CAR- T therapy heralds a new and innovative approach to cancer immunotherapy. The core concept is to reprogram a patient’s T cells externally with chimeric antigen receptors (CARs) that are then transfused back into the patient. The modified T cells can recognize the tumor cells expressing these antigens, and trigger a defense reaction. So far, only six CAR-T therapies have been FDA approved, all autologous (patient’s own T cells are modified) and primarily liquid cancers ( B cell malignancies). For solid tumors, the promise of the therapy is a hot and challenging area of research, and the first therapy has been approved for treating multiple myeloma.
Despite the progress, the state of the art processes in generating autologous CAR-T cells have several limitations.
- Generating personalized T cells for every patient is prohibitively expensive ( $$ average cost)
- Not all patients have adequate number of T cells at an advanced stage of cancer
- Despite the CAR modifications, it is hard to predict the baseline state of exhaustion of their T cells and their ability to proliferate in vivo
- Solid tumors present the additional challenge for the T cells to travel through a toxic and resistant microenvironment of the stroma, to cell the tumor.
- Preventing the emergence of a “cytokine release syndrome” during the CAR-T treatment, an inevitable collateral damage that can lead to organ failure.
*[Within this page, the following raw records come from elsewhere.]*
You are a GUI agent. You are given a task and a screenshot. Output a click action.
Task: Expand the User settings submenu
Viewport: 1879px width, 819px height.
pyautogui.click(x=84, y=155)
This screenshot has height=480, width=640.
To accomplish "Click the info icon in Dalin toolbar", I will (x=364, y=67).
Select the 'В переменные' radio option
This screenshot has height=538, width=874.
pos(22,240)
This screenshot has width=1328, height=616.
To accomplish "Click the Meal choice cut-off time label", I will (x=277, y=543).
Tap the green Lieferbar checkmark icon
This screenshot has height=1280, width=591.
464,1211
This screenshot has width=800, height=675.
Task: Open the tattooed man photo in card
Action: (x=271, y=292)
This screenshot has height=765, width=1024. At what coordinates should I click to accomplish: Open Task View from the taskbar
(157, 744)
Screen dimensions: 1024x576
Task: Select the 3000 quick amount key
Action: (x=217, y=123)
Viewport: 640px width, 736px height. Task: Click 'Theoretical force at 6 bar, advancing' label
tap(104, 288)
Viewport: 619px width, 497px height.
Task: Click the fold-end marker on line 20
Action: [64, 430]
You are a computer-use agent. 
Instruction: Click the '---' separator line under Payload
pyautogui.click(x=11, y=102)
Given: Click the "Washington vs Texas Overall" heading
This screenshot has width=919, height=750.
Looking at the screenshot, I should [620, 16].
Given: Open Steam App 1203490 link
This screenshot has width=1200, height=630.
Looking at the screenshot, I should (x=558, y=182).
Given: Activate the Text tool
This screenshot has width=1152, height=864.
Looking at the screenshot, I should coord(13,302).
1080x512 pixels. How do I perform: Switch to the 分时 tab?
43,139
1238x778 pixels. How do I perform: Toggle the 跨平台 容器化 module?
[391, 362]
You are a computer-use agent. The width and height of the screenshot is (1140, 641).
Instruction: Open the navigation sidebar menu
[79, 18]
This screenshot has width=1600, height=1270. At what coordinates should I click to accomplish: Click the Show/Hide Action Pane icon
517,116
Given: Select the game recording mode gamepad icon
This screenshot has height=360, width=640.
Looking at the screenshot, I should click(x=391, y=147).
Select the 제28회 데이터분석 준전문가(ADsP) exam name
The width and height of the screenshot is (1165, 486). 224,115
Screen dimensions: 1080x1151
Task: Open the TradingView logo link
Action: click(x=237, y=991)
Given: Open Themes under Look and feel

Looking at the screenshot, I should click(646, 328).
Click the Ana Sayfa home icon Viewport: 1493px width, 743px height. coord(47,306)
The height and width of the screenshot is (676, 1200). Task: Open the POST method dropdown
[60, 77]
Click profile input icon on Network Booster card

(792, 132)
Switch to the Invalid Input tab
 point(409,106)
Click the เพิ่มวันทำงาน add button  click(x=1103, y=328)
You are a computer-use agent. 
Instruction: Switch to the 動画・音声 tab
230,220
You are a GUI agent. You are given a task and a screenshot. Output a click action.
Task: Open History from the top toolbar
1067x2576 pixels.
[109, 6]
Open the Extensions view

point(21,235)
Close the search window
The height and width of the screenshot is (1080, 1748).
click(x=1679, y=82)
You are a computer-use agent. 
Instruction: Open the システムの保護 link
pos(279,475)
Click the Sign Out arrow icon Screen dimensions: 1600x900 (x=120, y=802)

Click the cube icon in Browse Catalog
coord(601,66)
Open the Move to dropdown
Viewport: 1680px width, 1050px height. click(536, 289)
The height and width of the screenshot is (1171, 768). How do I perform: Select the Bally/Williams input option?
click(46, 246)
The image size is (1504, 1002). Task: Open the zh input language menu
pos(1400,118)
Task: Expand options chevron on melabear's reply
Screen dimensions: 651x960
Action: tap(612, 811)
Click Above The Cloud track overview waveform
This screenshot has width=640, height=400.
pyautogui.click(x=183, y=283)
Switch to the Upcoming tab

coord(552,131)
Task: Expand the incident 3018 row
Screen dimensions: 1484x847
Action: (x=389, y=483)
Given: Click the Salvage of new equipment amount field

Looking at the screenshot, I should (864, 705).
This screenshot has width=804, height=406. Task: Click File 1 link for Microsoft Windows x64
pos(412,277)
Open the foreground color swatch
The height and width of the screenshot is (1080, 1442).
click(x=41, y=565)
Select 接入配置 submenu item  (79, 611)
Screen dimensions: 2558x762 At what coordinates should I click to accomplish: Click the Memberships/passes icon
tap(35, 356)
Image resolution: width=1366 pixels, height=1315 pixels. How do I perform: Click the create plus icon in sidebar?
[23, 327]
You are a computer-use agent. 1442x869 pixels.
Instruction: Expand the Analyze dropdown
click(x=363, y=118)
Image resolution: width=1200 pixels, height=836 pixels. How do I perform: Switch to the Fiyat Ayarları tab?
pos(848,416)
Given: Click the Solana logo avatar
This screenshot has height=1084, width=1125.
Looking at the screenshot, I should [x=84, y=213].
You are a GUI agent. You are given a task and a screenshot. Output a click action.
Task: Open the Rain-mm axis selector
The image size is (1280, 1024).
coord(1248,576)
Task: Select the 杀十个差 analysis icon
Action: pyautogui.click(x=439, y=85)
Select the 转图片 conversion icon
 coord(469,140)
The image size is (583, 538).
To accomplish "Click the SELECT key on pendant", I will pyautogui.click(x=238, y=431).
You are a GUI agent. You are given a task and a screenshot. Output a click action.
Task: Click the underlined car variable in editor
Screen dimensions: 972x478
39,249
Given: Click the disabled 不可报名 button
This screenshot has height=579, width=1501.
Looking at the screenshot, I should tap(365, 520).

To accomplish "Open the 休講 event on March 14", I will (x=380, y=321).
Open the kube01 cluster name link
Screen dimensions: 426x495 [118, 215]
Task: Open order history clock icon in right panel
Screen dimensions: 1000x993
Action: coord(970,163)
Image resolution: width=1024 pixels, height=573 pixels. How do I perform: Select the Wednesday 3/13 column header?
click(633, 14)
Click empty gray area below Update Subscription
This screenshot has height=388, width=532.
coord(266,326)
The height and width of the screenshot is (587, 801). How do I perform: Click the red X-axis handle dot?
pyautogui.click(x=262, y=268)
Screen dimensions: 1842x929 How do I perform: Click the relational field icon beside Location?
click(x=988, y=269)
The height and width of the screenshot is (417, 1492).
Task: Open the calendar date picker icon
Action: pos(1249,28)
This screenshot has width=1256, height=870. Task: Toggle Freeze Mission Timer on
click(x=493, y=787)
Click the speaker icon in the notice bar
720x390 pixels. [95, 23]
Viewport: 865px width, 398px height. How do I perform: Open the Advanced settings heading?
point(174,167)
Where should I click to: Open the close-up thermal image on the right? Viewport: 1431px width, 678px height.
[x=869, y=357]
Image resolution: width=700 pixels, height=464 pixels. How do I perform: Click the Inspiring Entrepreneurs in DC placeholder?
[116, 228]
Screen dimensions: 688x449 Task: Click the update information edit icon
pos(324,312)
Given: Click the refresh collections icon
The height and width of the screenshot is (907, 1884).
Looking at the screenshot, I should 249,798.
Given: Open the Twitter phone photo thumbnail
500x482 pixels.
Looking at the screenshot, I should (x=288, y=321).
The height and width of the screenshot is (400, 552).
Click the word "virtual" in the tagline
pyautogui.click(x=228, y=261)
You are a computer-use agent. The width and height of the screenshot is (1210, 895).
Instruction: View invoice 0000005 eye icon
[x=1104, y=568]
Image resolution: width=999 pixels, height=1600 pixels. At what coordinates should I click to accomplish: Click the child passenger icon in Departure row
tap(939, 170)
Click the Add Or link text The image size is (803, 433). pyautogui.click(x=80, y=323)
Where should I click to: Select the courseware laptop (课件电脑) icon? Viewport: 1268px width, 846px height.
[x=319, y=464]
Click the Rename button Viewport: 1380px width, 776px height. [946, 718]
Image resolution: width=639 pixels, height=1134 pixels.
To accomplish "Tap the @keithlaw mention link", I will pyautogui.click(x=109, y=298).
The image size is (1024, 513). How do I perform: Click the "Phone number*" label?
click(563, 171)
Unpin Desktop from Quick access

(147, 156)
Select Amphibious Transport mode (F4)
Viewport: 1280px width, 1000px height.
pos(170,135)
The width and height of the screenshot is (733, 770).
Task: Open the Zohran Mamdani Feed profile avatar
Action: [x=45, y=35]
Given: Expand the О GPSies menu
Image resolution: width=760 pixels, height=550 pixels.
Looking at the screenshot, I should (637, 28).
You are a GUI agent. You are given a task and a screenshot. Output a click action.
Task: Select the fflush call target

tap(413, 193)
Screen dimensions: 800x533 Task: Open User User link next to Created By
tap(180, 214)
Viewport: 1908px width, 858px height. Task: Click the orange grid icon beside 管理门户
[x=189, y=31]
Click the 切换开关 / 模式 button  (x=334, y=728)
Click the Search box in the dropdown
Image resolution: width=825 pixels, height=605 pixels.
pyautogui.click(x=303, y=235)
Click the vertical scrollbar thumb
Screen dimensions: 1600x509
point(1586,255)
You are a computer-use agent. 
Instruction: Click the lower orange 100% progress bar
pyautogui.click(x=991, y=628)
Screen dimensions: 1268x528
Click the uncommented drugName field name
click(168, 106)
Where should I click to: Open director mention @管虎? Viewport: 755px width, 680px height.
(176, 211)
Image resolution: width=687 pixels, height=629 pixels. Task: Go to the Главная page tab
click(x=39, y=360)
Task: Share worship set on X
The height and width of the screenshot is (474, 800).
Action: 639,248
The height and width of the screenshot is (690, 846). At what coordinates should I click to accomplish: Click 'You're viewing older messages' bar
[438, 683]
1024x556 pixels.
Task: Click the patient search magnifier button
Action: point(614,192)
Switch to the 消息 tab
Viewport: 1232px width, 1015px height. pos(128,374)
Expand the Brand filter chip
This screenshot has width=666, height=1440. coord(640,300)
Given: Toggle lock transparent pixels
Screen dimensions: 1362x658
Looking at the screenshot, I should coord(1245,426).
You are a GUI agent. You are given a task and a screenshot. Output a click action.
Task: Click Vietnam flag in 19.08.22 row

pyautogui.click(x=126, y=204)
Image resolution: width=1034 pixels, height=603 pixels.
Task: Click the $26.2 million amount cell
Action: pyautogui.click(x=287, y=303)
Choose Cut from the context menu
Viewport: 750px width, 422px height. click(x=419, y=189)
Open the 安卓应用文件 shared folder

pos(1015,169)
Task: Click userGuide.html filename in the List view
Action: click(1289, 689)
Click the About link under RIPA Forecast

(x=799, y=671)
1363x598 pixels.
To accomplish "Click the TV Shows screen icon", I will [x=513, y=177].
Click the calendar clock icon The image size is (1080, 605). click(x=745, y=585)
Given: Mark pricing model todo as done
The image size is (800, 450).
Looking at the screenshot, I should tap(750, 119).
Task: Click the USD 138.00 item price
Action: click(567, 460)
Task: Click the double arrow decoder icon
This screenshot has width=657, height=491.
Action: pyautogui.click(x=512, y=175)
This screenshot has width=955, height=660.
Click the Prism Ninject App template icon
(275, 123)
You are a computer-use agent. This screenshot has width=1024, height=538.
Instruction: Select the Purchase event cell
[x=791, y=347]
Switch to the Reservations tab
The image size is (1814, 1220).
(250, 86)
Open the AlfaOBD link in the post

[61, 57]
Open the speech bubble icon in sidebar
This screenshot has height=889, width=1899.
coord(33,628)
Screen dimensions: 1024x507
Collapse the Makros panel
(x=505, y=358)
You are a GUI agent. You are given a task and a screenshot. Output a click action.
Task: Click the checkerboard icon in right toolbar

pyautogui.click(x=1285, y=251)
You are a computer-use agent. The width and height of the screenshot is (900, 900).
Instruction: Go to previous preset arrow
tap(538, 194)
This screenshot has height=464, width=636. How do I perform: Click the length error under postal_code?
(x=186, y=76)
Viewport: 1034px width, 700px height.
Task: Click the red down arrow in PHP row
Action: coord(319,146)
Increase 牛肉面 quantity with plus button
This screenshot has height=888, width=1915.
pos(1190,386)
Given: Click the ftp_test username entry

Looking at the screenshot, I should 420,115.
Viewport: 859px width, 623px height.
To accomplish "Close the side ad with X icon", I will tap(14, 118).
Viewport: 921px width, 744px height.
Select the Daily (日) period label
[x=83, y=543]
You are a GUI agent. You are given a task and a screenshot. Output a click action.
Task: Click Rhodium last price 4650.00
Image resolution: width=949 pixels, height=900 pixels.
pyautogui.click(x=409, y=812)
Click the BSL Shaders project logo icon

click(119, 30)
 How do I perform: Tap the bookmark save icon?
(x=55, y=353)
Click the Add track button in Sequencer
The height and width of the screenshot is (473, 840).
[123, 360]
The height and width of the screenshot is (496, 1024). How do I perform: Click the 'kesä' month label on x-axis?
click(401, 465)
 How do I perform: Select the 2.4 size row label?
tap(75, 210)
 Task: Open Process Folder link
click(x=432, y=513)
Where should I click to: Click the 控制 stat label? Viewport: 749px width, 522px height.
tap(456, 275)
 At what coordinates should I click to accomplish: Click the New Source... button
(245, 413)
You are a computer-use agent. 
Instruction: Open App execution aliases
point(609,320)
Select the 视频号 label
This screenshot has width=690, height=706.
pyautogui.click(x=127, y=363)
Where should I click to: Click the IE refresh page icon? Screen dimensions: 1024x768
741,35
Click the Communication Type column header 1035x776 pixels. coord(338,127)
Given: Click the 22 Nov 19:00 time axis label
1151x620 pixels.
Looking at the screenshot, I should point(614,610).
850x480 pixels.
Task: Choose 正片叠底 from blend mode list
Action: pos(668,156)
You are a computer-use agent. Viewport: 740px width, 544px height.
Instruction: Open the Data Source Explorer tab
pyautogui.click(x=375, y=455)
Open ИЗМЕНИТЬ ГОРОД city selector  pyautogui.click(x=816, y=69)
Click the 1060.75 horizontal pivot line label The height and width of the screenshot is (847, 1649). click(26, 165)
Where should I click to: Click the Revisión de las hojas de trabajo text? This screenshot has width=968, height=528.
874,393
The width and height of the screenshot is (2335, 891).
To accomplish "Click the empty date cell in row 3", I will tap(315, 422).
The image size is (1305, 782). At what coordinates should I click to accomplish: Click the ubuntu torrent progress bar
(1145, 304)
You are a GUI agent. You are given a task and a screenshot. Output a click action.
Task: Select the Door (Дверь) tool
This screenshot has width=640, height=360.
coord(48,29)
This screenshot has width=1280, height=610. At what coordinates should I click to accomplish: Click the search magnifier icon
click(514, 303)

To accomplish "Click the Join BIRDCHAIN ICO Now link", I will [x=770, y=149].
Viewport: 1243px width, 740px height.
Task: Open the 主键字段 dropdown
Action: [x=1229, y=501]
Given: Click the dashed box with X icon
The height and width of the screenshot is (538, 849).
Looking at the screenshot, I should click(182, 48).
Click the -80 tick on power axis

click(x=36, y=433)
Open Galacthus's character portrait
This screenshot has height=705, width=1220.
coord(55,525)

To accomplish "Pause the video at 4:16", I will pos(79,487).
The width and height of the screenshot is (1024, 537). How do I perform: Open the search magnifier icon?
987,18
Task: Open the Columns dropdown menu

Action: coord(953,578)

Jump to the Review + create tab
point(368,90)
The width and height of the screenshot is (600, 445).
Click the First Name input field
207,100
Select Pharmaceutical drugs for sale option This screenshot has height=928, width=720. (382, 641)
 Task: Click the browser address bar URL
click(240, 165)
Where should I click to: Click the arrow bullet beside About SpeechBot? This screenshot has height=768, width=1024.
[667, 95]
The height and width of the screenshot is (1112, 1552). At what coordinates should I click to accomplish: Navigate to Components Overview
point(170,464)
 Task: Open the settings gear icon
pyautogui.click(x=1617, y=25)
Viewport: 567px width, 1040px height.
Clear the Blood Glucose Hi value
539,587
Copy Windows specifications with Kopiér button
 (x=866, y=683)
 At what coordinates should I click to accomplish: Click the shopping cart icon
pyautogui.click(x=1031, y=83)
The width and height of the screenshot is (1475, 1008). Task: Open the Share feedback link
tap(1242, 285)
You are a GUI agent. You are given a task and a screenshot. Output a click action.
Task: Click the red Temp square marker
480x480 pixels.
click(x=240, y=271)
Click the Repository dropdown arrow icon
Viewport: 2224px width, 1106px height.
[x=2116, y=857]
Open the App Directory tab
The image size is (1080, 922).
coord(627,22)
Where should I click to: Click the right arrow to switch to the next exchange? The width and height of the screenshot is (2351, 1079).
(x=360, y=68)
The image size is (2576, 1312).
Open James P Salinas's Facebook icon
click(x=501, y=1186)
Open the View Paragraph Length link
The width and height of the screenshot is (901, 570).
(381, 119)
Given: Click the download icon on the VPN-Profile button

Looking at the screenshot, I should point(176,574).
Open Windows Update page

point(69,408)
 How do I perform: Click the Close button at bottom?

The major roles of CRISPR being investigated in CAR-T production are in
- Preventing onset of graft vs host disease (GvHD): In allogeneic T cells, this phenomenon will cause a rejection of infused T cells. CRISPR directed editing can remove endogenous T cell receptor (TCR), MHC proteins and self-antigens.
- Knocking out immune checkpoint inhibitors: PD-1, CTLA-4 and LAG3 that that in cancer cells are inhibited thereby reducing the release of interleukins, part of the defense strategy..
- Moderating the Cytokine release syndrome: Knock out of certain toxic interleukins and simultaneous knock-in of certain desirable cytokines can boost cytokine production. Several of these strategies are in the preclinical models. Eg: Silencing of the TGF-beta signaling
Major challenges that are in optimization for CRISPR edited CAR-T are reduction of off-target effects in CRISPR editing and simultaneous knocking off/ in of multiple loci to reduce the GvHD, and cytokine release syndrome and release the inhibition on immune checkpoint inhibitors.